# TASK PROMPT:
Find the lines in the material below that include the word "target", count them, and give that count alone.

### EXERCISE INPUTS ###

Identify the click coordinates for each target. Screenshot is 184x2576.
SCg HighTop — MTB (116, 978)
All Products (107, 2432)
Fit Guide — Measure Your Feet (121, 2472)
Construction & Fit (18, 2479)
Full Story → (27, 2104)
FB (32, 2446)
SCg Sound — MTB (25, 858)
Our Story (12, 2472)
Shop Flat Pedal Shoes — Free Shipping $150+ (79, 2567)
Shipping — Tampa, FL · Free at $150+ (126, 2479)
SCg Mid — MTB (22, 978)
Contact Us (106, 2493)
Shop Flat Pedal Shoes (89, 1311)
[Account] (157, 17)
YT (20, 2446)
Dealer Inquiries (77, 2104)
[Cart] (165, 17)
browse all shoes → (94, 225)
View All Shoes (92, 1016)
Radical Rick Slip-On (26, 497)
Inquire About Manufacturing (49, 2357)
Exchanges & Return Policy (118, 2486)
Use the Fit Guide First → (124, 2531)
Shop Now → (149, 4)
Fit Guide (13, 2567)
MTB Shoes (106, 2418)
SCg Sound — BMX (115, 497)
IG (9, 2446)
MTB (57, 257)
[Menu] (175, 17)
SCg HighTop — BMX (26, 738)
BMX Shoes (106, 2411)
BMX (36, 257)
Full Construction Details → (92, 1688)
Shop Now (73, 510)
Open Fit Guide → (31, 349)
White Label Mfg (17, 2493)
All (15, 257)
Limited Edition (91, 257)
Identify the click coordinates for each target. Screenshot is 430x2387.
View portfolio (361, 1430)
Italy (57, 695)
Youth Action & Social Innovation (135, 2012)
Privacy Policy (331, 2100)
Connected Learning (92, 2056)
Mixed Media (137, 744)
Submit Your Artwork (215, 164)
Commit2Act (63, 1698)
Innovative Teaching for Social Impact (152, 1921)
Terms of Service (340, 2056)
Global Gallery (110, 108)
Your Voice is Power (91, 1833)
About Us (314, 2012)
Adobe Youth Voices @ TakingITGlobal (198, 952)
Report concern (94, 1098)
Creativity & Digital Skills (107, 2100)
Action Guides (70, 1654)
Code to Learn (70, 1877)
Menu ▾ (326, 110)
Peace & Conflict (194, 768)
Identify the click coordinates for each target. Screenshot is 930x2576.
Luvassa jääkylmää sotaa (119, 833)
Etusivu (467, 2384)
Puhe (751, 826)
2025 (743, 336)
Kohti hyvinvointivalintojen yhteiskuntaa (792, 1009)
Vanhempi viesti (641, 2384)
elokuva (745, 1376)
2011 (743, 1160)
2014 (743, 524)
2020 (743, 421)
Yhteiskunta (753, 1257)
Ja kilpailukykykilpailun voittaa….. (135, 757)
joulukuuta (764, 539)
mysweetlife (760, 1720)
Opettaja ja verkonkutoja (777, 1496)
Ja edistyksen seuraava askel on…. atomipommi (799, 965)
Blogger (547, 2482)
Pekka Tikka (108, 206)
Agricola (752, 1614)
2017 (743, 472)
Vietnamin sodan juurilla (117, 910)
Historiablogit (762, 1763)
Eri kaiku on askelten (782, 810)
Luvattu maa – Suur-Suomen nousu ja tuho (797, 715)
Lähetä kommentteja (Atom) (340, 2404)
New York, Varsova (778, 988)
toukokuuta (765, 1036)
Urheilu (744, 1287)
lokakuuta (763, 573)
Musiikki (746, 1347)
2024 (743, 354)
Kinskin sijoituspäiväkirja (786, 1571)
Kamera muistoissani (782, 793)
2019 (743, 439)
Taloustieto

###

# TASK OUTPUT:
3